In France he found a Dalek working with Lord Hellcombe to construct robot Daleks, with which Hellcombe hoped to win the war. The Doctor also met Corporal Anderson. The Dalek had brought Hellcombe's son Ralph back after he was shot down. The Doctor realises the Daleks shot Ralph down, and have reconstructed him in a robot body to manipulate Hellcombe. The Doctor discovers a Dalek doing the same thing to a German scientist whose son was killed in Russia, so he wants revenge. The Doctor thinks the Daleks crashed in a time-storm. The Daleks reveal they have been travelling through history to gain knowledge of human strategy. They landed there in 1908 and plan to finally say how humans will react toward certain death. The British Daleks and German Daleks are sent toward each other but turn on the humans. The Daleks are ordered to exterminate all the soldiers to eradicate all evidence of Dalek activity. The soldiers order a shell bombardment. The Doctor changes the robot Daleks so they recognize Daleks as enemies. Lord Hellcombe dies fighting the Daleks. Ralph crashes a plane into the Dalek saucer, bringing it down. The bombardment destroys the Daleks but the Doctor and Anderson escape through one of the Dalek portals, closing it before the Daleks pursuing them can get through. The Doctor leaves. to be added
Characters
References
- The Doctor speculates that Gavrilo Princip was conditioned by the Daleks to kill Archduke Ferdinand so that the world would be plunged into war, which the Daleks could use to their advantage as they advanced the Dalek Project. These suspicions are never confirmed.
Notes
- This may have been originally cancelled due to the episode TV: Victory of the Daleks that was being filmed around the time this comic was due to be released. There are some similarities and differences between this and Victory of the Daleks:
- In the comic a man called Lord Hellcombe claims to have created the Dalek. Similary, in Victory of the Daleks a man called Professor Bracewell claims to have created the Daleks.
- The Dalek Project was to be set during the First World War while Victory of the Daleks is set during the Second World War and features Winston Churchill.
- The Doctor is without a companion in this story. He is joined by Corporal Edward Anderson as a one-off companion. PROSE: Dark Horizons, PROSE: Plague of the Cybermen and PROSE: The Dalek Generation also featuring the Doctor travelling solo.
- Despite featuring prominently in GAME: City of the Daleks and COMIC: The Only Good Dalek, the Daleks of the New Dalek Paradigm do not appear in this story. Only the standard bronze 2005 Dalek design is featured, much like how they are the standard Daleks soldiers in TV: Asylum of the Daleks. Later in PROSE: The Dalek Generation, the 2005 Daleks would also feature instead of the 2010 redesign, save for one brief appearance by the Supreme Dalek.

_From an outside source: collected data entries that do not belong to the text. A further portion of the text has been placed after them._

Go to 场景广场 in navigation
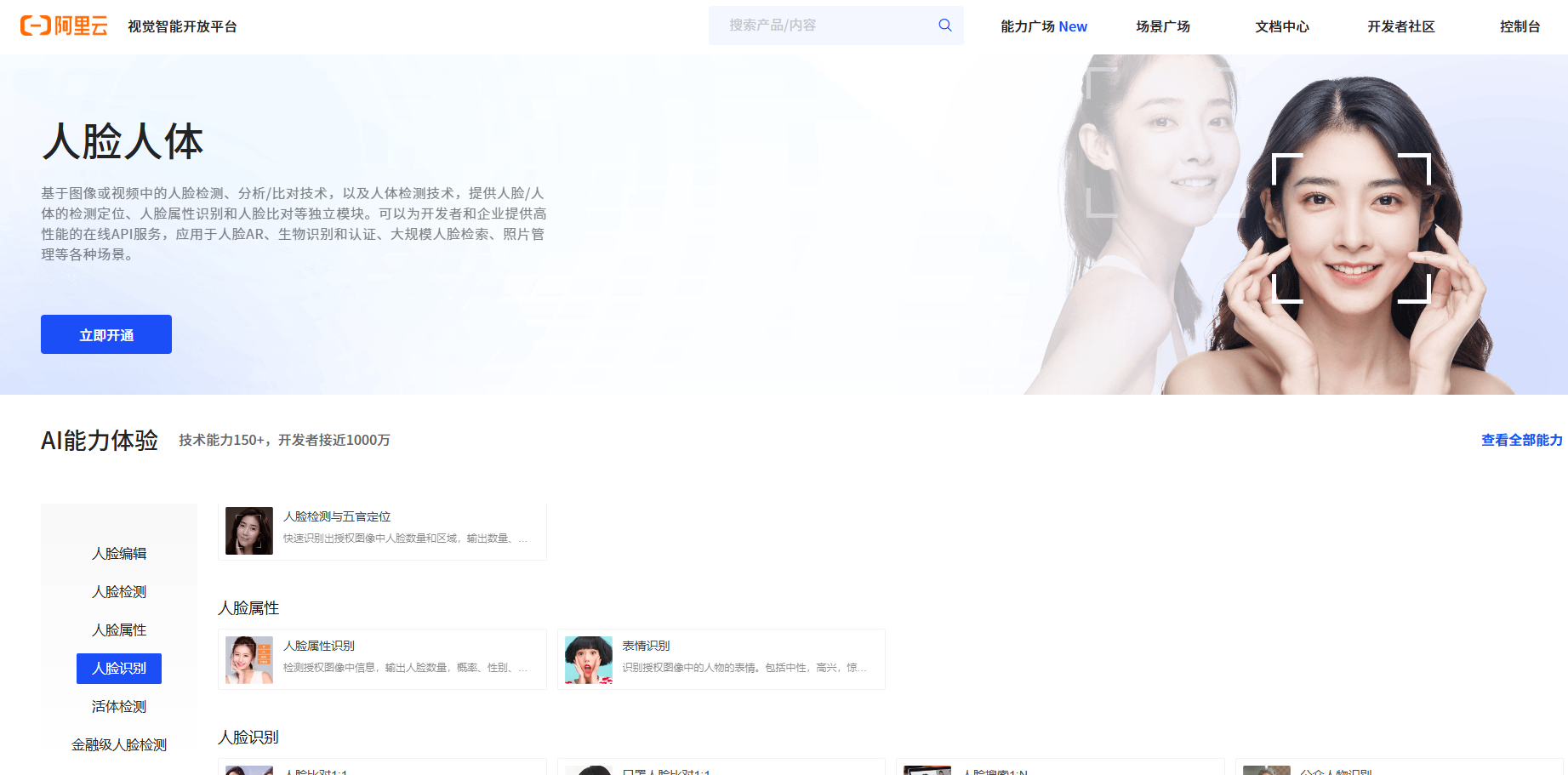This screenshot has height=775, width=1568. [1163, 26]
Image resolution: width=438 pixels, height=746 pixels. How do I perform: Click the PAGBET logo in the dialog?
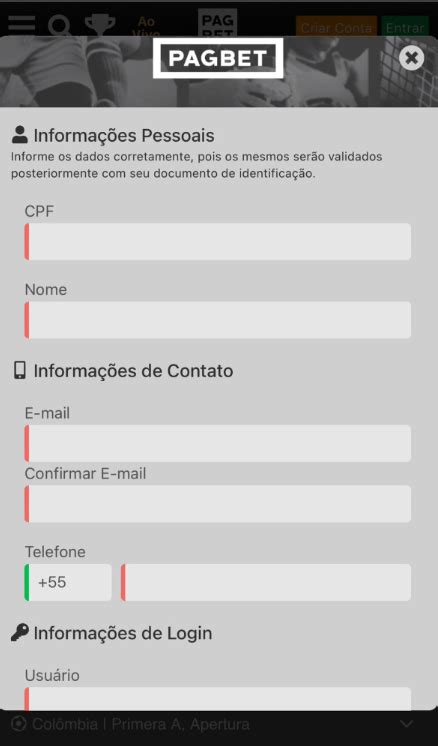218,58
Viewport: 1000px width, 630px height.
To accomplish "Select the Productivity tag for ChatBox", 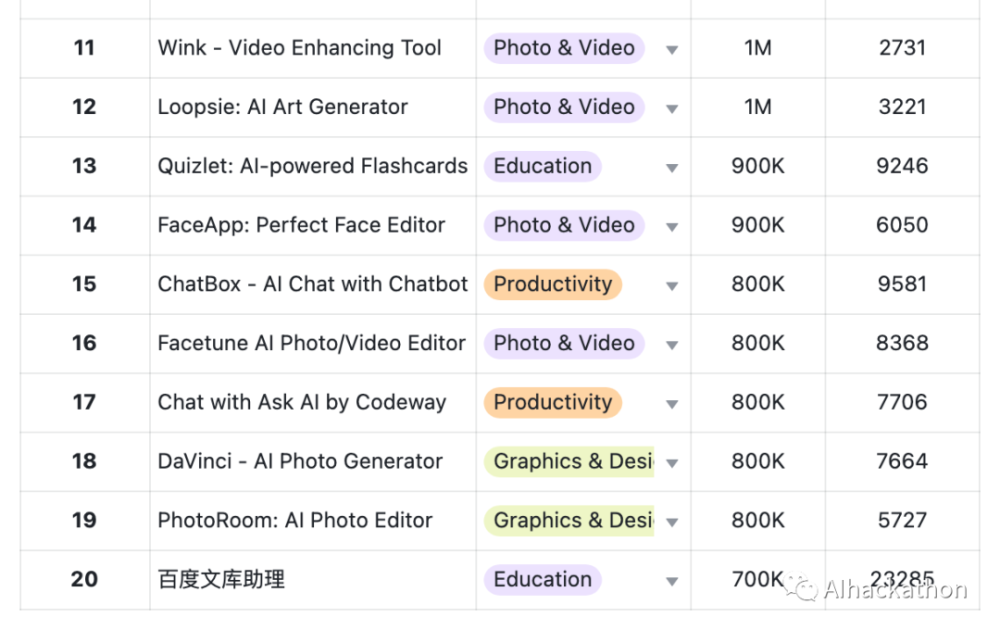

- Given that the novel was originally to feature the Tenth Doctor, the Daleks featured were likely to have been yet more scattered survivors of the Time War first seen in Dalek and finally in Extermination of the Daleks. Since the Eleventh Doctor accidentally helped restore the Dalek race during his first encounter with them, it can be safely assumed that they are the bronze drones of the New Dalek Paradigm as seen in Asylum and the later Generation
Continuity
- A Dalek on low power attempts to kill Jules using its Manipulator arm the same way the Dalek killed Simmons in TV: Dalek.
- The Doctor dons a Panama hat and claims "Panama hats are cool", as he does with his bow tie (TV: The Eleventh Hour onwards) and fezzes (TV: The Big Bang onwards) among other objects.
- The Proto-Daleks use machine guns in place of Dalek gunsticks, similar to how the Daleks from Death to the Daleks had to use machine gun replacements when the Exxilon City
- Some Daleks are killed when they are caught in their closing transmat systems, similar to how the Seventh Doctor destroyed an Imperial Dalek by disabling their transmat system before it had fully materialised. (TV: Remembrance of the Daleks)
- Once again, the Daleks pretend to ally themselves with humans in order for more Daleks to be built, (TV: The Power of the Daleks) although that is not their overall objective.
- The Black Dalek is connected to the ship via wires. The Chief Strategist in COMIC: The Only Good Dalek also did this.